Section 971.04(1) "applies only to the pretrial, trial, sentencing and judgment phases of criminal procedure," and not to "postconviction evidentiary hearings brought pursuant to sec. 974.02 and sec. (Rule) 809.30(2)(h), Stats." Vennemann, 180 Wis.2d at 86, 508 N.W.2d at 406. 1 The only exception to this rule is when the hearing concerns " 'substantial issues of fact as to events in which' " the defendant participated. Id., 180 Wis.2d at 87, 508 N.W.2d at 407 (citation omitted). See also United States v. Hayman, 342 U.S. 205, 220, 72 S.Ct. 263, 273, 96 L.Ed. 232 (1952) (defendant must be produced at postconviction hearing when evidentiary matters within the defendant's "own knowledge" are at issue) (relied upon by Vennemann, 180 Wis.2d at 87, 508 N.W.2d at 407). At other times whether to permit the defendant to be present at the postconviction hearing is with the trial court's discretion. Vennemann, 180 Wis.2d at 88, 508 N.W.2d at 407.

The trial court rejected Delgado's request to be present at the postconviction hearing because it believed that Delgado's presence would cause discomfort to the juror whose history as a sexual-assault victim was being explored. Delgado has not alleged that he has any personal knowledge of either that history or whether the juror was biased against him. Although Delgado would have undoubtedly preferred to be present at the hearing rather than at the prison where he was then incarcerated, his presence was not required by either § 971.04(1), STATS., or any constitutional principle to which we have been pointed or of which we are aware. The trial court's discretionary decision was reasonable and is affirmed.

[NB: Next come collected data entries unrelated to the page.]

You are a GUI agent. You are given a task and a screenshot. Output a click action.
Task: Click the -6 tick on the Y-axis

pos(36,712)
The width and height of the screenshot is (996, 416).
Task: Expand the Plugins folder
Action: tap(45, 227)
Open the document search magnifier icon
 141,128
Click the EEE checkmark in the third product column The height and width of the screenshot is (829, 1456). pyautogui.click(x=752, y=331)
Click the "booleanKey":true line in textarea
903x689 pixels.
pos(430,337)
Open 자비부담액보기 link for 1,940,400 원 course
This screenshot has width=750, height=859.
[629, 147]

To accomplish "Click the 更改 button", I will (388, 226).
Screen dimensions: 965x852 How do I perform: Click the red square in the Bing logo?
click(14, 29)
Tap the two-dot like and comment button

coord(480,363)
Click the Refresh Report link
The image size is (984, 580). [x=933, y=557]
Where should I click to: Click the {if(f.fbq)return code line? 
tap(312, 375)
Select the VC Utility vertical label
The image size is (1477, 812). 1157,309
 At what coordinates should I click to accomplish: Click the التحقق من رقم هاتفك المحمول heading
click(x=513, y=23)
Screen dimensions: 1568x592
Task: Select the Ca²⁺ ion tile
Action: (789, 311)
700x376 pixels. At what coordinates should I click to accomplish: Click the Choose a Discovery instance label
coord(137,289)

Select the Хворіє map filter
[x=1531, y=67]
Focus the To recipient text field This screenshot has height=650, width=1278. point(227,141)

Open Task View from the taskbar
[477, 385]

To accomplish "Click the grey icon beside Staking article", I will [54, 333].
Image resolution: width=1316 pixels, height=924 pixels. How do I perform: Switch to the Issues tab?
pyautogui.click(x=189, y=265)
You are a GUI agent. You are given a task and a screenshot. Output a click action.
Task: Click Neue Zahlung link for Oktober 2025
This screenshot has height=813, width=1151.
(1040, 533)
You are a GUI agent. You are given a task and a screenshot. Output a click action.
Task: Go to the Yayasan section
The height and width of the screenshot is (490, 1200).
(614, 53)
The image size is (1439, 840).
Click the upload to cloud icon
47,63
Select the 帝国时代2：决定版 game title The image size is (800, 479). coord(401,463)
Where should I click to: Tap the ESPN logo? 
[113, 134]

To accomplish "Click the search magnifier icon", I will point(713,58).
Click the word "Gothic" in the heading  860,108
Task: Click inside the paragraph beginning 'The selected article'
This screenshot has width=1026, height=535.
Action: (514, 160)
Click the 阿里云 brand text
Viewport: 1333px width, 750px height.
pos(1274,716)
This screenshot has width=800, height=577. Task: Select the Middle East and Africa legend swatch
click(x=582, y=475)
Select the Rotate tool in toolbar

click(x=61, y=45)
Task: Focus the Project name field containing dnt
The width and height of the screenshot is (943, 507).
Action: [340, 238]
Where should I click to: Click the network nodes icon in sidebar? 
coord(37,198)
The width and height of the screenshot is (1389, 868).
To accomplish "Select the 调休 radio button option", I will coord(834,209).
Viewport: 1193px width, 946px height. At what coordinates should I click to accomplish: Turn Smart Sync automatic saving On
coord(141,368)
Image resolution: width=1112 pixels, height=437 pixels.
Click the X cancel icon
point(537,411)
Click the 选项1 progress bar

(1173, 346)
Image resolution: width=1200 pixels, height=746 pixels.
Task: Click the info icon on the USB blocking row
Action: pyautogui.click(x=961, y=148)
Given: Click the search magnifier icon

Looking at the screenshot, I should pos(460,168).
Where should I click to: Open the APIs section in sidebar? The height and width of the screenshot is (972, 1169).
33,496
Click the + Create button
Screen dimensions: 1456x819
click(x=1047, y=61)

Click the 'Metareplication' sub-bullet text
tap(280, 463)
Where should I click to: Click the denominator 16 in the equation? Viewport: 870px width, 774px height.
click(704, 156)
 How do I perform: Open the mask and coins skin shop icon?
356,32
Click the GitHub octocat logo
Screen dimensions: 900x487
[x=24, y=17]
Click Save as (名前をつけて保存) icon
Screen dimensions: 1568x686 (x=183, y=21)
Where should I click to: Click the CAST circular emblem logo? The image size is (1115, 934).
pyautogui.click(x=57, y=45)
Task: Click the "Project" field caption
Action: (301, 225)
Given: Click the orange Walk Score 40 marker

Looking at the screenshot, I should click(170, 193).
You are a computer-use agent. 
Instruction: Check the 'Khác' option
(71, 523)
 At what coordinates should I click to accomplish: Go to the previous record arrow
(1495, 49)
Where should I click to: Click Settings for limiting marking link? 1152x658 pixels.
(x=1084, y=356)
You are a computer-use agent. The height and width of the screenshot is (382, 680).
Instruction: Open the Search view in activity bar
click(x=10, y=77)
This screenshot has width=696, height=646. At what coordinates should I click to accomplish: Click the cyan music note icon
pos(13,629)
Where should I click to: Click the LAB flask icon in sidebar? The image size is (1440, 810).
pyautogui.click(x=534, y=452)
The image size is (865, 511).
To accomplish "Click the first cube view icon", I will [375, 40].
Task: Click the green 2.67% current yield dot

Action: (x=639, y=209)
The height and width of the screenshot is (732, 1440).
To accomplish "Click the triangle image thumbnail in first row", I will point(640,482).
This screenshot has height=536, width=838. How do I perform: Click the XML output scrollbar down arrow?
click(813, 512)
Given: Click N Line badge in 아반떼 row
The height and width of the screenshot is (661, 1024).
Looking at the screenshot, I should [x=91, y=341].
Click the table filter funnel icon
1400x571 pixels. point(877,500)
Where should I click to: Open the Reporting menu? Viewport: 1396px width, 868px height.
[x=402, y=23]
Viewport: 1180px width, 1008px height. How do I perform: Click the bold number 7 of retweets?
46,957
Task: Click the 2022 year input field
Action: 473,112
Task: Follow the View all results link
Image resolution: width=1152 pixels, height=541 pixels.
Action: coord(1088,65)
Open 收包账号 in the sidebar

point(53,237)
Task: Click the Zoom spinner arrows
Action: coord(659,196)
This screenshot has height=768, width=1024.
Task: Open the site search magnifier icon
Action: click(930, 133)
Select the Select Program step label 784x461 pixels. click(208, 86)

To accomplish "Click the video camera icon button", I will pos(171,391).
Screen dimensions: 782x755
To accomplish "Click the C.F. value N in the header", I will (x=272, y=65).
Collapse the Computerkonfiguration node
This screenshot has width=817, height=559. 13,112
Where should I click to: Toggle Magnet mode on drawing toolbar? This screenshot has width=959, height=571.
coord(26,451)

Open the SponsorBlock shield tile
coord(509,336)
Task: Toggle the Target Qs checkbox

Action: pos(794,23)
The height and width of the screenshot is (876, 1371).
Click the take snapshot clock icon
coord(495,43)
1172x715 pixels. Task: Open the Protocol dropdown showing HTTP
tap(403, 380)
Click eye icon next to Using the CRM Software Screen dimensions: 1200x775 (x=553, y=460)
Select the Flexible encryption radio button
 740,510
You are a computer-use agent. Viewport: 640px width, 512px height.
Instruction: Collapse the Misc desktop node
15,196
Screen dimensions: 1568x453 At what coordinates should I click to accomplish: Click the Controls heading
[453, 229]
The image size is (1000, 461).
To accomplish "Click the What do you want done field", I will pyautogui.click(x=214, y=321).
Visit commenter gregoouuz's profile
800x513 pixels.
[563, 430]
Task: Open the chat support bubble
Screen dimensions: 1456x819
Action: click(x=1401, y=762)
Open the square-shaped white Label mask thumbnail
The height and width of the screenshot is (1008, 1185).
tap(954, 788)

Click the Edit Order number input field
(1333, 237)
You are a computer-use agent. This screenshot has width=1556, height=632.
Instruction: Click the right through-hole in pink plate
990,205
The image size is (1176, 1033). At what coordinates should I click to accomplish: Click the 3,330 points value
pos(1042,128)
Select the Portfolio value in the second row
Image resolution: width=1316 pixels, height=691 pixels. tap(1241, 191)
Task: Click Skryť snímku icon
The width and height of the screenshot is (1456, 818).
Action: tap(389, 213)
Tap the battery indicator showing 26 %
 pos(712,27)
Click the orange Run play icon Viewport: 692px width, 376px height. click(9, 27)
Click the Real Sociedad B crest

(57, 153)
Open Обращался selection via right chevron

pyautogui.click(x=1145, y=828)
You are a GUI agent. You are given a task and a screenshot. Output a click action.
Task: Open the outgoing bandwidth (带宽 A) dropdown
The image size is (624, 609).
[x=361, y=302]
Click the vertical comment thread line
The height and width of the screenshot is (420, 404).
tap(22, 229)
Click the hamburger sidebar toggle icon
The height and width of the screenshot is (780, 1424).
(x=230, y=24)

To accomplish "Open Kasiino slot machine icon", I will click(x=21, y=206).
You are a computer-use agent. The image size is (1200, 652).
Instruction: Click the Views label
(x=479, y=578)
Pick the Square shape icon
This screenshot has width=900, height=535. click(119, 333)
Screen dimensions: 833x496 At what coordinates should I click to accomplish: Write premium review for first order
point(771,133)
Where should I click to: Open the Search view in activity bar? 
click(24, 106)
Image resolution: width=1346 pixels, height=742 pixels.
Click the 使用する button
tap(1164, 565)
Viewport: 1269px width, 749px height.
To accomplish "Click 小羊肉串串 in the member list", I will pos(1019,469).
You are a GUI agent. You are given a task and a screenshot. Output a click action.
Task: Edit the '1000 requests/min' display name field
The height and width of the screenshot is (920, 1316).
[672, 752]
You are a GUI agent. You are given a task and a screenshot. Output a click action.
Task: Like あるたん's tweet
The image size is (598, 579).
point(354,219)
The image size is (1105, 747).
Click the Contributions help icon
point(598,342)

Where we and the dissent disagree is whether a trial court's desire to protect a juror from discomfort--to make her postconviction testimony, in the trial court's words, "as easy for her as possible"--is an appropriate factor in deciding whether to permit a defendant who has no personal knowledge relevant to the issues to be decided at a postconviction hearing to be present at that hearing. Given After Hour Welding 's concern that a juror not be subjected to questioning by counsel at a postconviction hearing, id., 108 Wis.2d at 743, 324 N.W.2d at 692, we believe that it is. We also believe that the dissent's reliance on Coy v. Iowa, 487 U.S. 1012, 108 S.Ct. 2798, 101 L.Ed.2d 857 (1988), is misplaced. Unlike Coy, this is not a "confrontation" case and the juror was not "a witness against" Delgado within the meaning of the Sixth Amendment. See Barber v. Page, 390 U.S. 719, 725, 88 S.Ct. 1318, 1322, 20 L.Ed.2d 255 (1968) (right to confrontation "is basically a trial right"); Williams v. New York, 337 U.S. 241, 250-251, 69 S.Ct....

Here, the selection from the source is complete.